15 Facts About The Last Supper

June 20, 2018

Leonardo da Vinci's The Last Supper is one of the most admired, most studied, and most reproduced paintings the world has ever known. But no matter how many times you've seen it, we'll bet you don't know these details. 

1. It's bigger than you think. 

Countless reproductions have been made in all sizes, but the original is about 15 feet by 29 feet.

2. The Last Supper captures a climactic moment. 

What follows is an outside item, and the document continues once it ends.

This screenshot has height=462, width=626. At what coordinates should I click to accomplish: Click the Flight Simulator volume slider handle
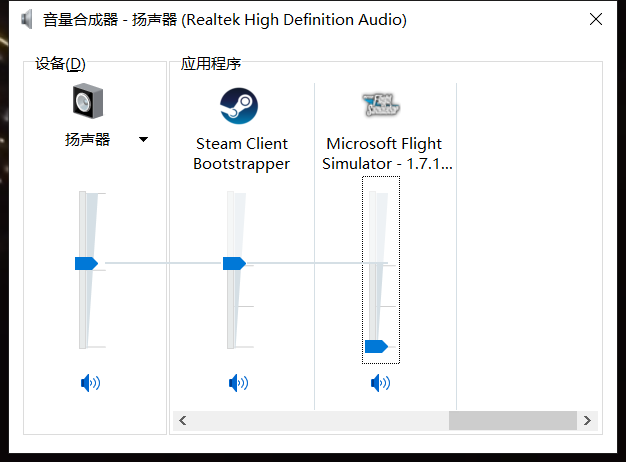(x=376, y=346)
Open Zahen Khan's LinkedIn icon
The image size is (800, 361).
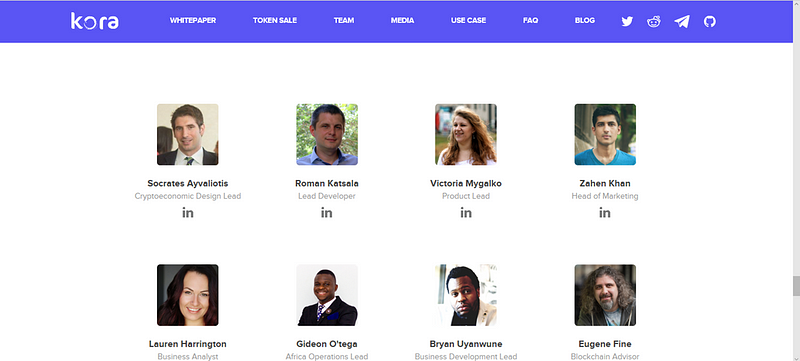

Everyone knows the painting depicts Jesus' last meal with his apostles before he was captured and crucified. But more specifically, da Vinci wanted to capture the instant just after Jesus reveals that one of his friends will betray him, complete with reactions of shock and rage from the apostles. In da Vinci's interpretation, the moment also takes place just before the birth of the Eucharist, with Jesus reaching for the bread and a glass of wine that would be the key symbols of this Christian sacrament. 

3. You won't find it in a museum. 

Although The Last Supper is easily one of the world’s most iconic paintings, its permanent home is a convent in Milan, Italy. And moving it would be tricky, to say the least. Da Vinci painted the religious work directly (and fittingly) on the dining hall wall of the Convent of Santa Maria delle Grazie back in 1495. 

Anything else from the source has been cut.